Re: [RFC PATCH v2 2/4] promised-object, fsck: introduce promised objects

Jonathan Tan <jonathantanmy@xxxxxxxxxx> · Fri, 21 Jul 2017 13:33:08 -0700

On Fri, 21 Jul 2017 12:24:52 -0400
Ben Peart <peartben@xxxxxxxxx> wrote:

> Today we have 3.5 million objects * 30 bytes per entry = 105 MB of 
> promises. Given the average developer only hydrates 56K files (2 MB 
> promises) that is 103 MB to download that no one will ever need. We 
> would like to avoid that if possible as this would be a significant 
> regression in clone times from where we are today.
> 
> I'm also concerned about the performance of merging in promises given we 
> have 100M objects today and growing so the number of promises over time 
> could get pretty large.

After some thought, maybe a hybrid solution is best, in which it is
permissible but optional for some missing objects to have promises. In
that case, it is more of a "size cache" (which stores the type as well)
rather than a true promise. When fetching, the client can optionally
request for the sizes and types of missing objects.

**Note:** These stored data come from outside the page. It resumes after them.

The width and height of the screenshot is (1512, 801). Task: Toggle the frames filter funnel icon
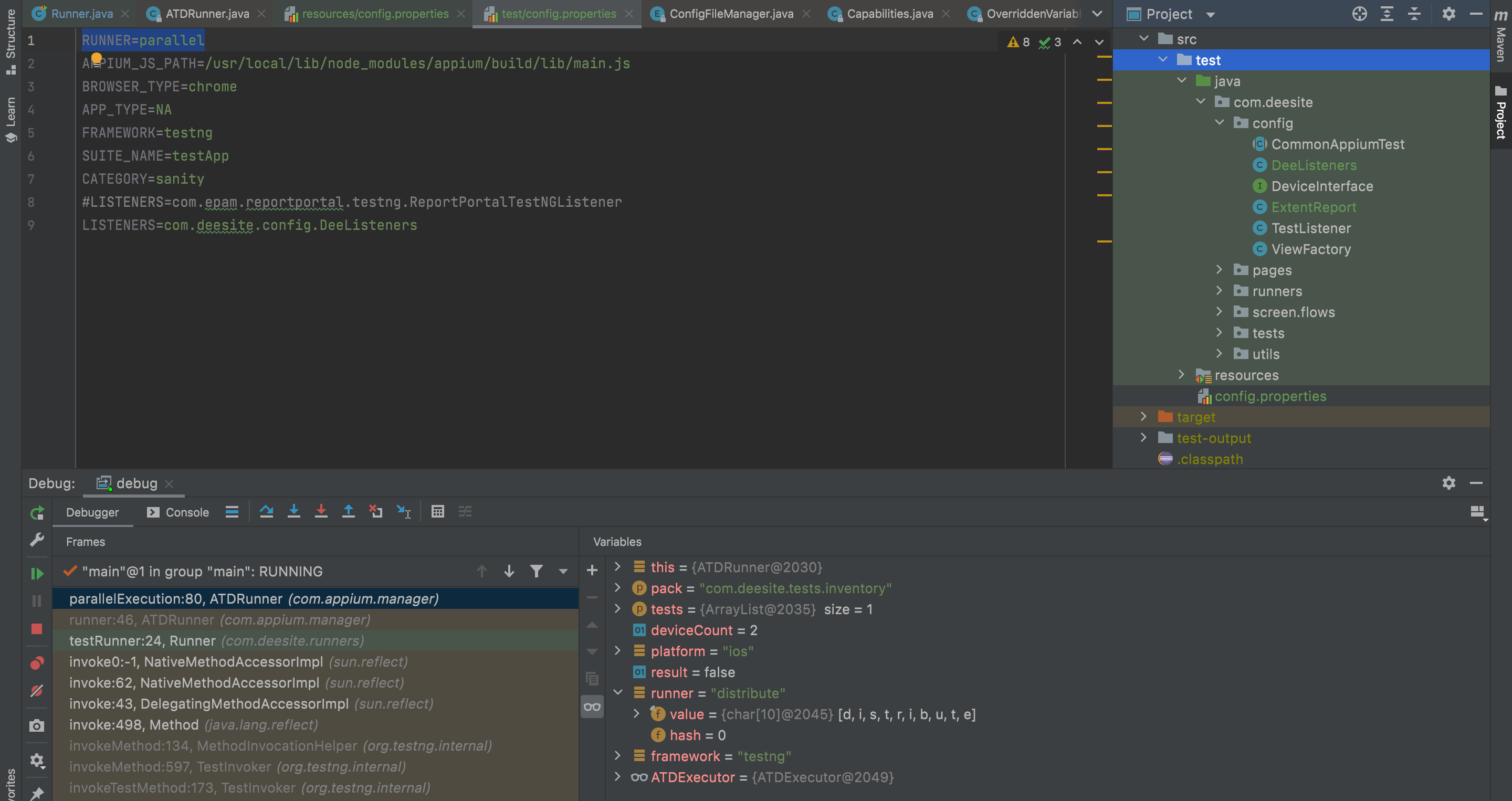coord(536,571)
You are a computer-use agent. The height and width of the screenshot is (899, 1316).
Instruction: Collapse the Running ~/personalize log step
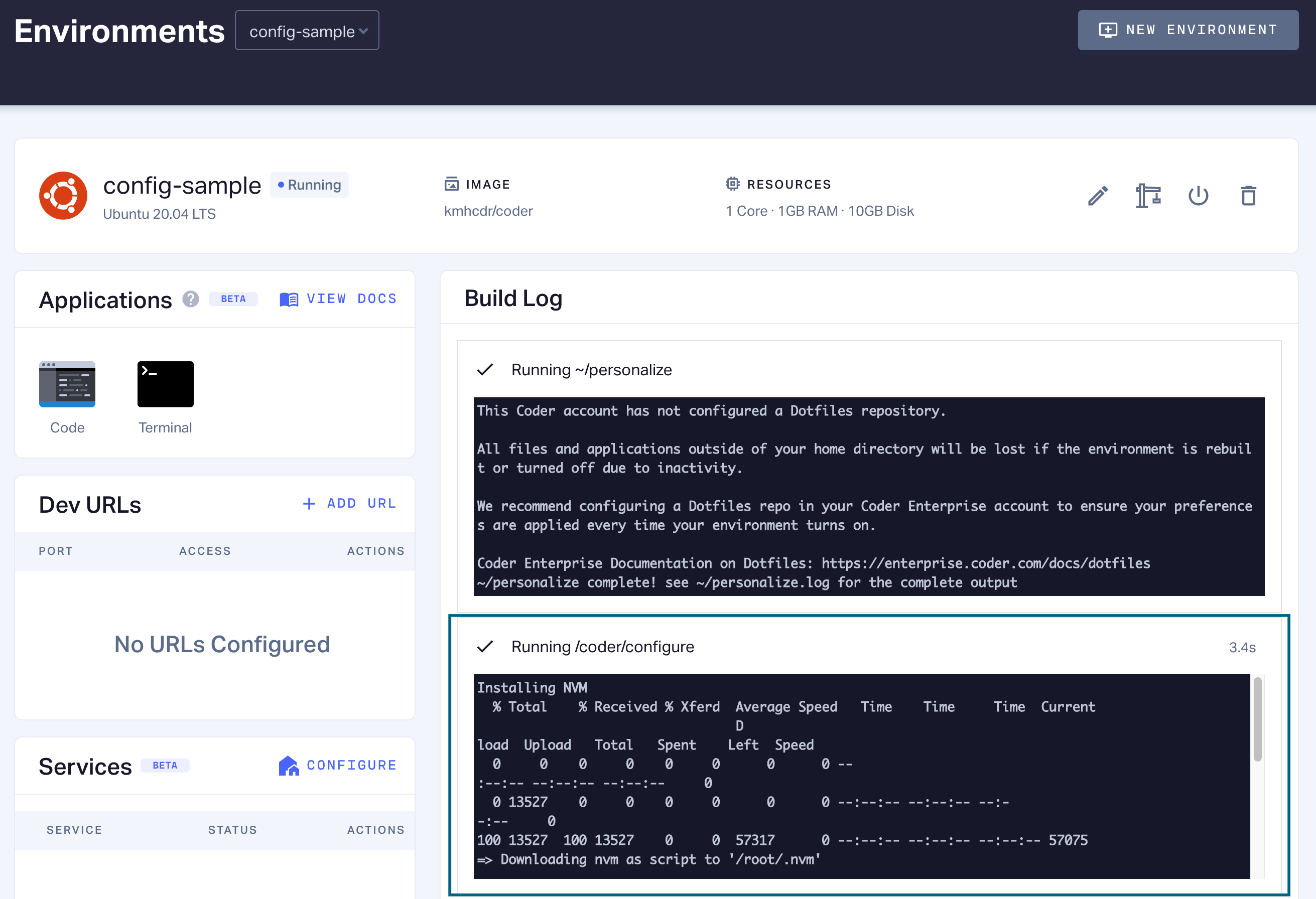coord(591,370)
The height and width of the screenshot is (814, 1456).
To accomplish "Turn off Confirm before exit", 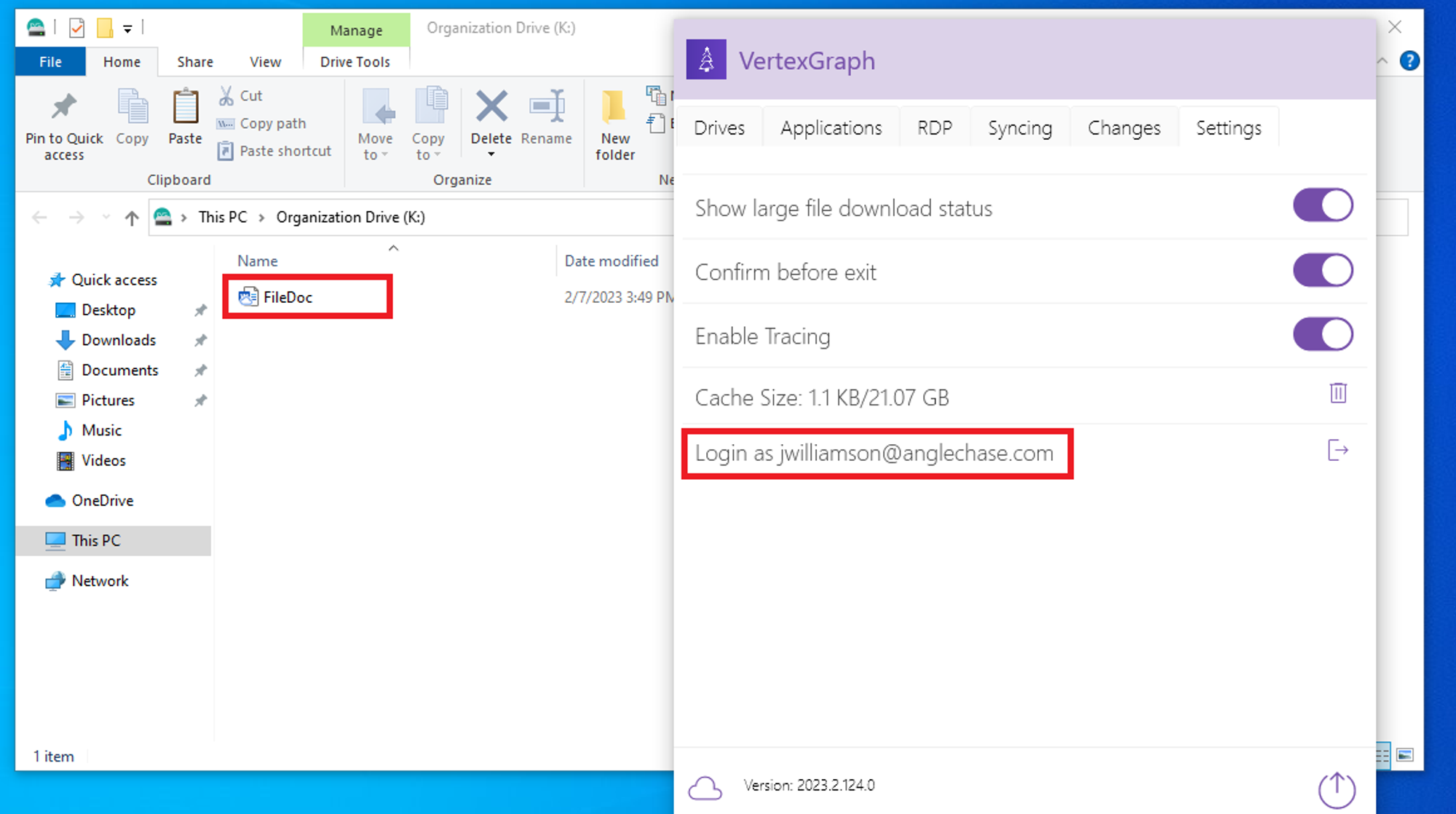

This is good for the large-blob case, in which we can always have size
information of missing blobs, and we can subsequently add blob-size
filtering (as a parameter) to "git log -S" and friends to avoid needing
to resolve a missing object. And this is, as far as I can tell, also
good for the many-blob case - just have an empty size cache all the
time. (And in the future, use cases could come up that desire non-empty
but non-comprehensive caches - for example, a directory lister working
on a partial clone that only needs to cache the sizes of frequently
accessed directories.)

Another option is to have a repo-wide option that toggles between
mandatory entries in the "size cache" and prohibited entries. Switching
to mandatory provides stricter fsck and negative lookups, but I think
it's not worth it for both the developers and users of Git to have to
know about these two modes.

> >> I think we should have a flag (off by default) that enables someone to
> >> say that promised objects are optional. If the flag is set,
> >> "is_promised_object" will return success and pass the OBJ_ANY type and a
> >> size of -1.
> >>
> >> Nothing today is using the size and in the two places where the object
> >> type is being checked for consistency (fsck_cache_tree and
> >> fsck_handle_ref) the test can add a test for OBJ_ANY as well.
> >>
> >> This will enable very large numbers of objects to be omitted from the
> >> clone without triggering a download of the corresponding number of
> >> promised objects.
> > 
> > Eventually I plan to use the size when implementing parameters for
> > history-searching commands (e.g. "git log -S"), but it's true that
> > that's in the future.
> > 
> > Allowing promised objects to be optional would indeed solve the issue of
> > downloading too many promises. It would make the code more complicated,
> > but I'm not sure by how much.
> > 
> > For example, in this fsck patch, the easiest way I could think of to
> > have promised objects was to introduce a 3rd state, called "promised",
> > of "struct object" - one in which the type is known, but we don't have
> > access to the full "struct commit" or equivalent. And thus fsck could
> > assume that if the "struct object" is "parsed" or "promised", the type
> > is known. Having optional promised objects would require that we let
> > this "promised" state have a type of OBJ_UNKNOWN (or something like
> > that) - maybe that would be fine, but I haven't looked into this in
> > detail.
> > 
> 
> Caveats apply as I only did a quick look but I only found the two 
> locations that were checking the object type for consistency.

I haven't looked into detail, but you are probably right.